Les anomalies du FEF25-75 ont été considérées comme une preuve de la maladie des petites voies aériennes,18 bien que d’autres chercheurs aient suggéré que cette mesure ne fournit pas d’informations autres que le VEMS/CVF pour caractériser la maladie des petites voies aériennes.19-Par ailleurs, les diminutions du FEF25-75/CVF peuvent représenter des variations du recul élastique pulmonaire ou d’autres anomalies acquises/héritées de la fonction des voies respiratoires, une variabilité des réponses génétiquement programmées au stress oxydatif et protéolytique dans les poumons, ou peuvent être le résultat d’une dysanapsie voies respiratoires/parenchyme pulmonaire. Le FEF25-75/FVC a été utilisé comme mesure de la croissance pulmonaire dysanaptique, la croissance pulmonaire physiologiquement normale mais non isotrope qui se produit entre les voies aériennes et le parenchyme pulmonaire. Tager et ses collègues ont montré que le FEF25-75/FVC est fortement corrélé avec les mesures antérieures de Mead de la dysanapsie (mesurée par le rapport du débit maximal à 50 % de la capacité vitale × la pression de recul statique du poumon à 50 % de la capacité vitale).22,23 La croissance pulmonaire dysanaptique peut prédisposer au développement d’une maladie pulmonaire obstructive24,25 et peut également prédire l’hyperréactivité des voies aériennes.26 Chen et ses collègues27 ont récemment cherché à savoir si la croissance pulmonaire dysanaptique avait une composante génétique.27 Ils ont étudié la Vmax50/FVC en utilisant une analyse de ségrégation et ont suggéré que la croissance dysanaptique des voies aériennes pulmonaires vers le parenchyme est sous le contrôle d’un gène majeur.

Bien que nous ne disposions pas actuellement de données de suivi longitudinal sur les parents au premier degré des probands de BPCO à début précoce pour évaluer le développement de la maladie pulmonaire, nous émettons l’hypothèse que les parents au premier degré des individus présentant une maladie grave à début précoce qui démontrent des niveaux réduits de paramètres de débit spirométrique ont une susceptibilité accrue de développer une obstruction du flux d’air plus tard dans la vie. Les diminutions du FEF25-75 et du FEF25-75/FVC chez les parents au premier degré non fumeurs suggèrent une différence phénotypique par rapport aux témoins de la population. Cette constatation peut être liée à une susceptibilité de base à développer une maladie pulmonaire dans les familles de probands atteints de BPCO précoce, avec un risque accru de développer une obstruction des voies respiratoires dans le cadre d’interactions gène × environnement (tabagisme). Il est important de noter que nous avons montré des estimations d’héritabilité significatives pour le FEF25-75 et le FEF25-75/FVC, similaires à celles du VEMS et du VEMS/FVC. Ces résultats suggèrent l’importance d’inclure ces mesures spirométriques supplémentaires en tant que phénotypes intermédiaires dans les études sur l’épidémiologie génétique de la BPCO.

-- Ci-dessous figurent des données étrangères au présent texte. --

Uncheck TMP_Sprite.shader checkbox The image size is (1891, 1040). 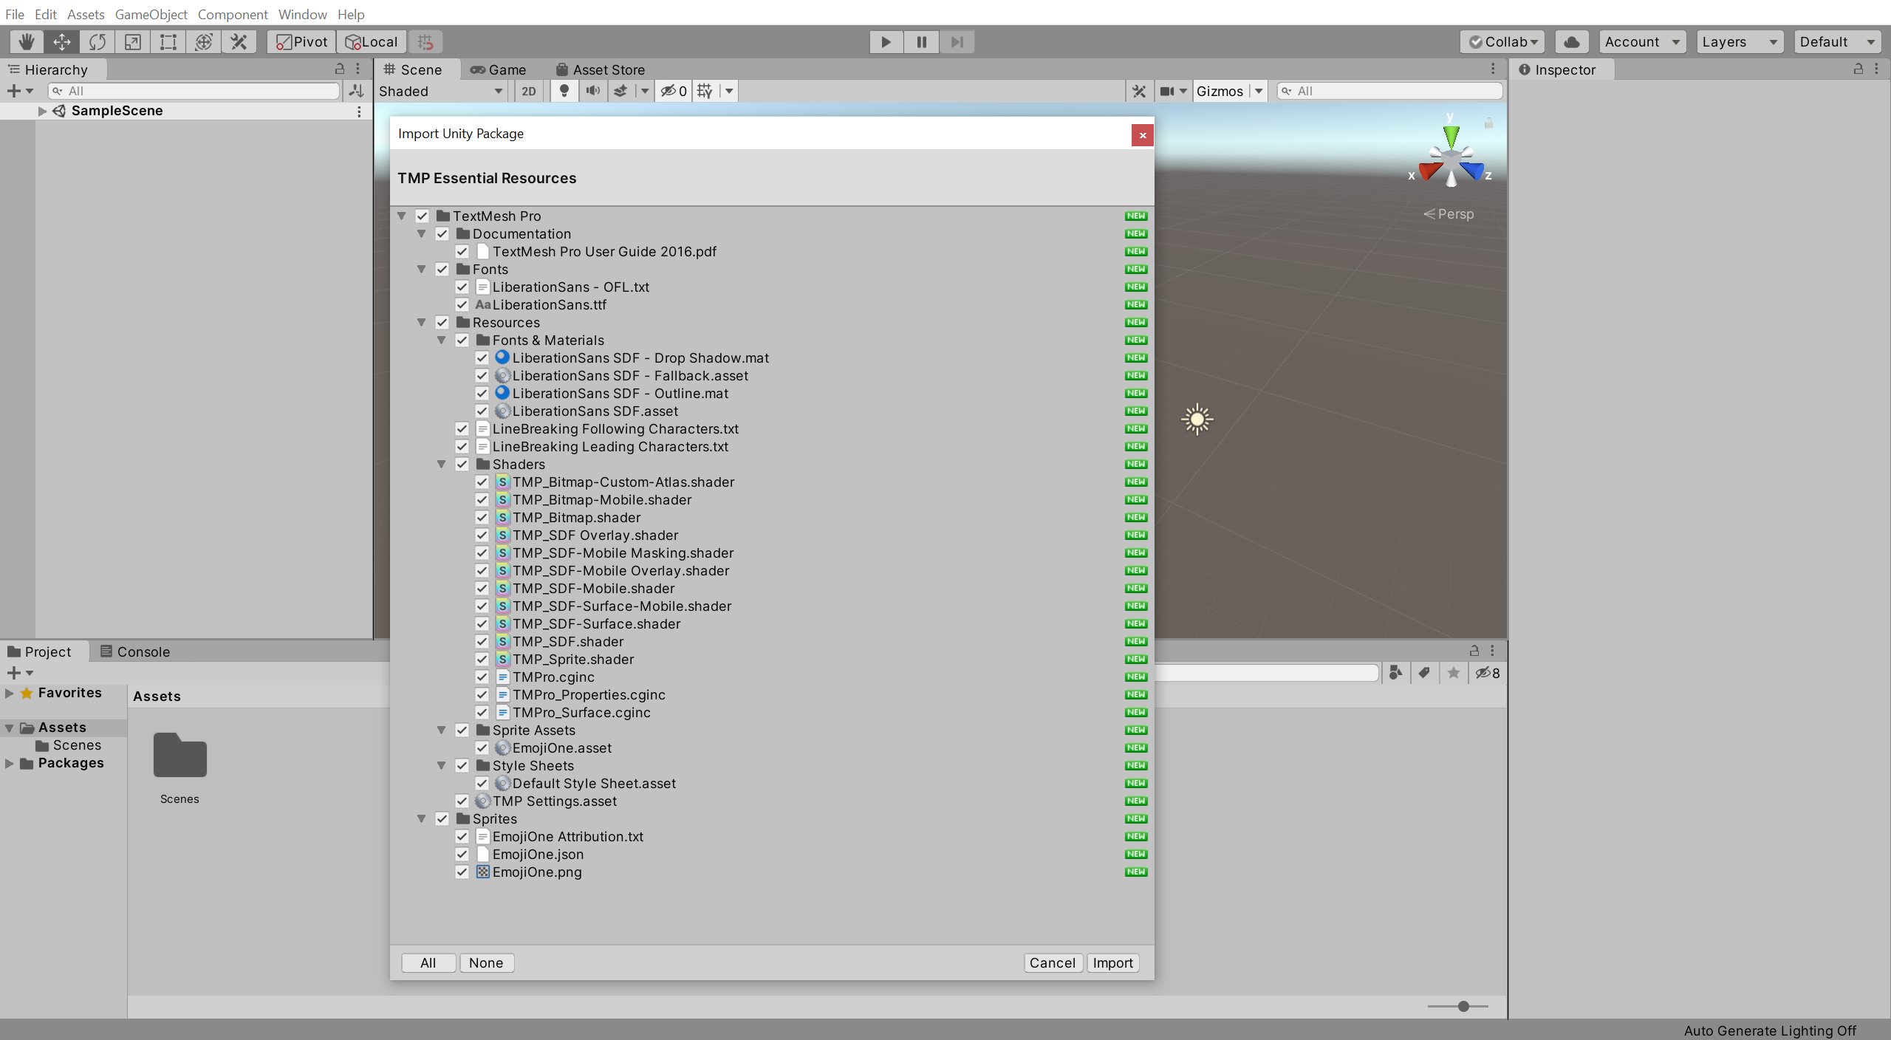click(482, 660)
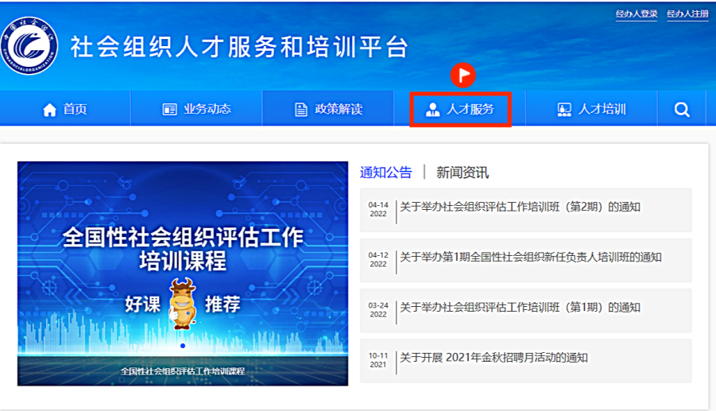Click the person icon in 人才服务
Image resolution: width=716 pixels, height=411 pixels.
tap(432, 110)
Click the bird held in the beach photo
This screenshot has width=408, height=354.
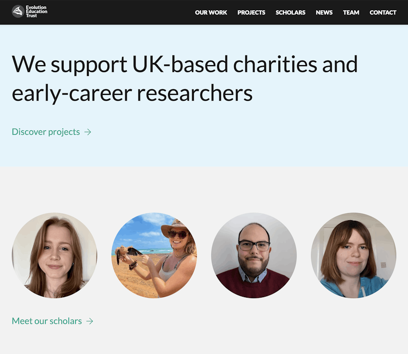click(128, 253)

En résumé, l’enquête sur les caractéristiques spirométriques des parents au premier degré de probands atteints de BPCO sévère à début précoce non liée à un déficit sévère en α1-antitrypsine a révélé des réductions du FEF25-75 et du FEF25-75/FVC chez les parents au premier degré fumeurs et non-fumeurs, avec des estimations d’héritabilité comparables à celles du VEMS et du VEMS/CVF. Ces résultats suggèrent que des facteurs génétiques peuvent être pertinents pour la détermination du FEF25-75 et du FEF25-75/FVC. Comme les différences entre non-fumeurs n’ont pas été démontrées dans notre cohorte pour le VEMS et le VEMS/CVF, cela suggère que le FEF25-75 et le FEF25-75/CVF peuvent représenter des effets génétiques qui se manifestent tôt dans la vie et identifient une caractéristique de susceptibilité à la maladie qui est hautement héritable. Le FEF25-75 et le FEF25-75/FVC sont des phénotypes intermédiaires importants à considérer dans les études de liaison et d’association génétiques de la BPCO.